Вскоре Мнишеки, их родственники и слуги (всего 375 человек) были сосланы Шуйским в Ярославль. Местные жители неплохо относились к Марине и ее спутникам. Старый Мнишек, желая завоевать симпатии русских, отрастил окладистую бороду и длинные волосы, облачился в русское платье. Стража приглядывала за пленниками не слишком рьяно и даже помогала им пересылать письма в Польшу.

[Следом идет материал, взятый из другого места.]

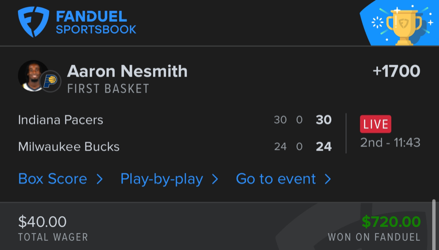Select the Go to event link
This screenshot has height=250, width=439.
(x=276, y=179)
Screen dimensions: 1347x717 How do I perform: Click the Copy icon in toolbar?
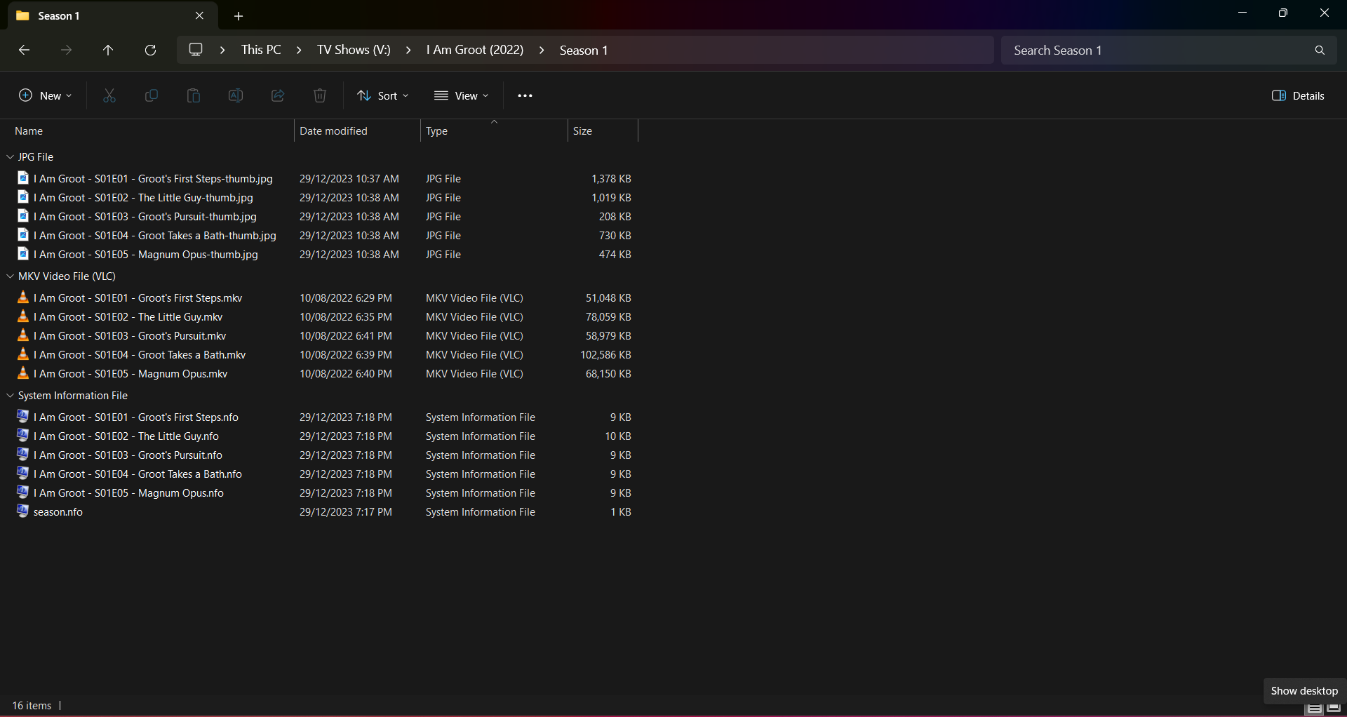coord(152,96)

Два года прошло с того страшного для нее майского утра, когда в Кремль ворвался Василий Шуйский со своими подручными. Два года плена, унижений, опасений за свою жизнь. Два года слухов, надежд, разочарований. Два года в одинокой постели, уткнувшись в подушку. Два года – между восемнадцатью и двадцатью. Не в эти ли годы было принято решение – бороться, мстить, зубами вцепиться в заветный престол, победить, не смотря ни на что?

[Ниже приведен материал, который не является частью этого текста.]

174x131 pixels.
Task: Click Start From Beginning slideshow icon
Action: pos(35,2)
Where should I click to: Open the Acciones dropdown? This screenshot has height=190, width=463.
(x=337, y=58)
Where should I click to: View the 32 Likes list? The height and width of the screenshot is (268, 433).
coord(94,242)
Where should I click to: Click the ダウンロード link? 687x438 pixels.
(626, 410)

Марина ко времени появления Тушинского вора все еще жила в Ярославле с отцом и братьями – родным и двоюродным. С ними же – десятки слуг, купцов, ограбленных и задержанных в Москве. Жили неплохо. Разместились на четырех дворах, получали от казны хорошее содержание: мясо, рыбу, вино, пиво. Не только паны, но и их челядь сохранила оружие. Год спустя после московского побоища часть простых слуг отпустили в Польшу. Задерживали только шляхту – как заложников для переговоров с польским королем.

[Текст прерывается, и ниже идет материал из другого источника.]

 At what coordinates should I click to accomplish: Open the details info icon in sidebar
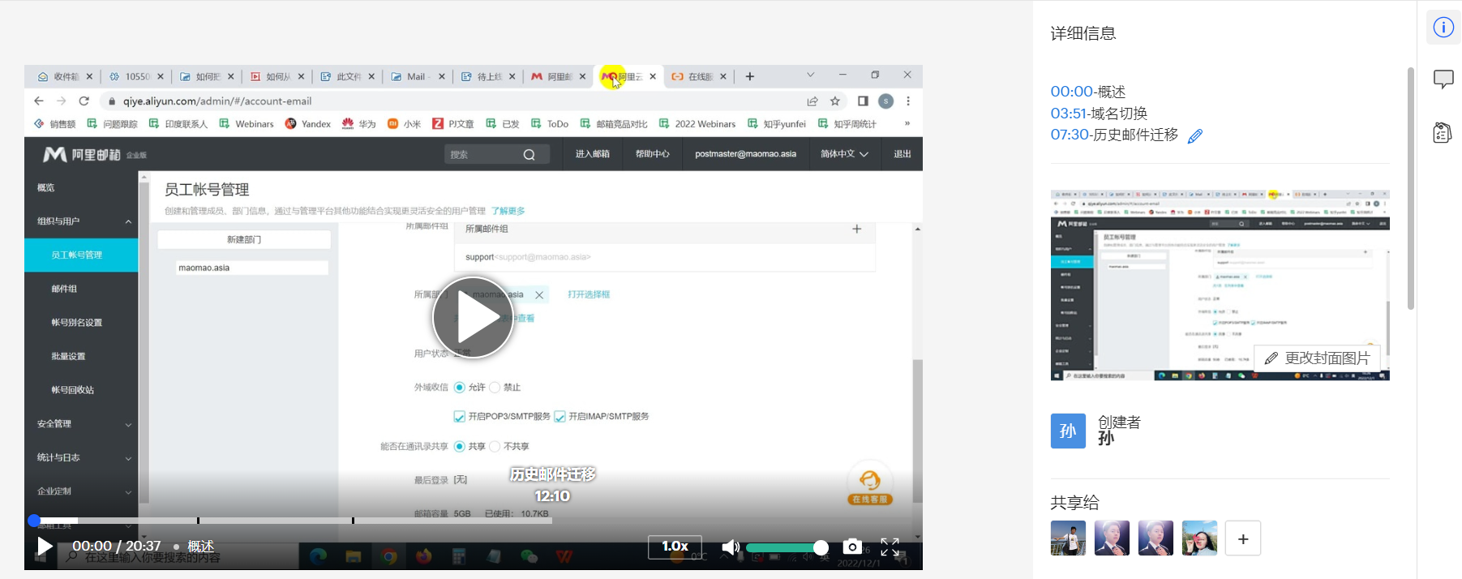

Марина Мнишек и ее отец Ежи Мнишек под стражей в Ярославле. М.П. Клодт
С воли, несмотря на все усилия правительства Шуйского, Марина и ее родня получали многочисленные вести и слухи – через подкупленных русских, через купцов и через испанского монаха-августинца, которого судьба занесла в Россию по пути из Индии на родину. Слух о спасении Дмитрия и его вторичном появлении под Москвой обнадежил Марину, которая так и не видела мужа мертвым.
Между тем, летом 1608 г., когда начался новый раунд переговоров между Россией и Польшей об урегулировании возникшей ситуации, Мнишеков перевезли обратно в Москву. Пленники, которым надоело сидеть в Ярославле, слезно молили польских послов пойти на уступки Москве (на что, вероятно, правительство Шуйского и надеялось, устраивая им встречу), и этот дипломатический ход имел некоторый успех: хотя поляки и не пошли на заключение 20-летнего перемирия, как настаивала Москва, но 25 июля был составлен перемирный договор на три с половиной года, по которому все поляки, задержанные в России, выпускались на родину. С польской стороны были даны обещания отозвать всех поляков, воевавших на стороне Тушинского вора. Мнишек, кроме того, обязался не называть самозванца зятем, а Марина должна была отказаться от титула московской царицы.
В середине августа Мнишеки были отпущены в Польшу. Их путь к западной границе пролегал по дуге, через Углич, чтобы обойти захваченные самозванцем территории юго-западнее Москвы. Но, как пишет Костомаров, «Мнишек успел как-то дать знать в Тушино, что они едут, и изъявил желание, чтобы их перехватили» [72] . Из Тушина в погоню за царицей отправили поляков и русских под командой Зборовского, Стадницкого и князя Мосальского.
Костомаров, рассуждая об этом, пишет, что для Лжедмитрия появление Марины Мнишек могло иметь как положительные, так и отрицательные стороны: «Нельзя было поручиться, что Марина согласится играть роль жены и признать обманщика за прежнего своего мужа; зато, если б можно было расположить ее к этому, то сила самозванца возросла бы через то» [73] . Историк как бы забывает, что только что сообщал о просьбе отца Марины «перехватить» его с дочерью по пути к границе. После таких просьб в Тушине не могло быть особых сомнений в том, что царица Мария признает своего «воскресшего мужа».